I suppose this is as good a time as any to admit that the photo accompanying my byline wasn't taken last week. Or last year, for that matter.

This week I've been the performing seal at various public library events, as part of NZ Book Month and to promote my new novel Death on Demand.

The promotional fliers had a photo of an even earlier vintage, and I sometimes had the impression that not everyone in the audience was convinced the person in the photo and the person delivering the spiel were one and the same.

Life and sports coaches tell us we have to turn negatives into positives. That's easier said than done in this situation, given that the public-library demographic might not regard the ageing process as a laughing matter.

I found myself envying a Welsh uncle, one of those amateur inventors who spend their spare time in their sheds or basements in a quest to create a light bulb that glows for 100 years, or a time-travel machine.

In a moment of absent-mindedness, to which dreamers and eccentrics are prone, he put the wrong plug in the wrong socket and briefly channelled a fair chunk of the South Wales electricity supply.

When my uncle returned from La-la land, he discovered that the hair on one side of his head had turned snow white, as had half his moustache.

It's hard to think of a better opening line ice-breaker when called upon to address an audience - many of whom have the wary demeanour of people who expect to be bored or offended - than, "You might've noticed I have two-tone hair. Well, thereby hangs a tale ..."

It's difficult to talk about a work of fiction which your audience hasn't read. Crime fiction presents an extra challenge since the more of the story you reveal, the more you risk spoiling it for the reader.

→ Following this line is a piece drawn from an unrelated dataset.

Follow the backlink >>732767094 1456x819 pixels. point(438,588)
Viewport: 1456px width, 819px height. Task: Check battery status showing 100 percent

Non-fiction is an easier sell. If you've written about a real person or event or are giving advice about, say, how to bring up children, the audience has a frame of reference.

They might not know as much about the subject as you do but they know something, and they're probably there because they want to know more.

It's easier for the public and media to latch on to the novelist than the novel, so a compelling personal narrative becomes a huge asset.

A prime example is Jeffrey Archer, who probably has trouble remembering how many fortunes he's made and lost, how many scrapes he's got into, and how many times he's been exposed for behaving in a manner unbecoming of a member of the House of Lords.

After encountering the young Archer in the mid-1960s, Beatles drummer Ringo Starr described him as "the sort of bloke who'd bottle your piss and sell it".

Another is the American crime writer James Ellroy, who makes no bones about the fact that his biggest break was his mother getting murdered when he was 10-years-old. Her killer was never caught.

According to the yarn that Ellroy has weaved for 1000 interviewers, he drifted into a sordid, self-destructive existence of drugs, drink and petty crime.

Salvation came in the realisation that he could keep his demons at bay, and make a handsome living, by turning his dark obsessions of sex, violence, power and corruption into riveting crime novels. The ultimate example, perhaps, of every cloud having a silver lining.

The "story", such as it is, with Death on Demand is that it features the return, after a 15-year hiatus interrupted only by a cameo appearance in a serial which appeared in this newspaper, of the Maori detective Tito Ihaka.

Rather than try to talk about the book itself, I've been able to address the gratifying resentment over his long sabbatical and curiosity about why I've decided to bring him back.

Historians like to interpret events in terms of inexorable historical forces and tides in human affairs, but sometimes Murphy's Law might be more to the point.

For instance, it appears that the entire British Cabinet was sloshed to the eyeballs when they decided to embark on the Crimean War.

In this instance there are a couple of ways of looking at it.

I could put it down to wanting to try writing different sorts of books and not going back to Ihaka until I'd come up with a story that reflected what age, experience and changed circumstances had done to us both.

Or I could say that I needed a bit of a break from him. I got sidetracked by other projects, life got in the way and suddenly it was 15 years later. I'm not sure which is closer to the truth.